The variation in Lac/Cho ratio shown in is expected, as Lac and Cho both decrease with maturity, but the precise biochemical changes that underly these decreases are not known and are likely to vary somewhat from region to region. Individuals mature slightly differently, so the decrease in lactate and choline levels will vary, resulting in no correlation with gestational age. The included premature newborns in this study have normative neuromotor outcome are slightly older (approximately 34 weeks post-conception at scan with 28 weeks at birth), which may suggest that newborns with higher gestational age have a better chance of having a normal growth trajectory in comparison to younger premature infants. Further studies are ongoing to investigate the cohorts with poor outcome of newborns with abnormal neuromotor scores, indicative of abnormal growth.
As expected, sedation had no effect on the overall trend of metabolite levels in correlation with age. Unlike previously reported (21
), the metabolite levels for patients with and without sedation did not differ. It is possible that with large amount of data, that variability is not significant.
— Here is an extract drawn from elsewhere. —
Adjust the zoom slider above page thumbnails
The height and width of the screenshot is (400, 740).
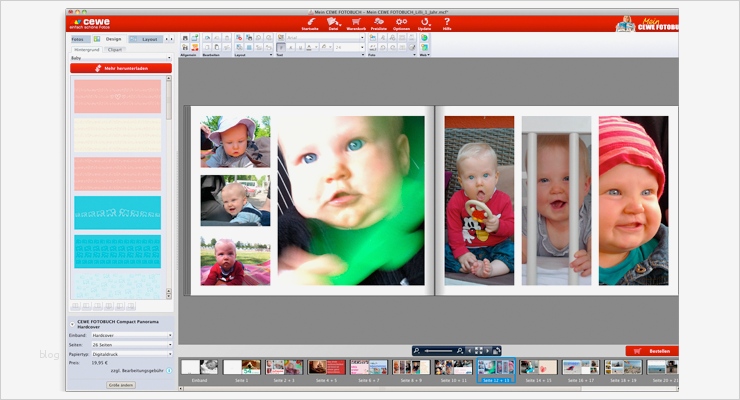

This study demonstrated the feasibility of the 3D MRSI method to analyze the spatial and temporal variations of brain cellular metabolite levels in preterm infants. This study establishes a baseline for regional metabolite levels, which may be used to assess any association of brain injury with regional metabolite ratios at similar post-conceptual ages and with neurodevelopmental outcome. The current study is still limited by the incomplete coverage of the brain with 8×8×8 matrix at 1cc due to scan time (17 minutes) concerns as demonstrated by missing data points for CST and FWM. Even with this long duration, there were usable spectral data in all exams due the robustness of the technique. Spectroscopy has a small amount of motion correction built into the analysis due to the phase correction algorithm. With the development of newer phased array coil technology and associated parallel imaging (22
) and fast acquisition techniques (23
), it is now possible to obtain similar quality of 3D MRSI with full brain coverage at much shorter scan times of 10 minutes or less and, thus, to assess the value of this technique in clinical practice.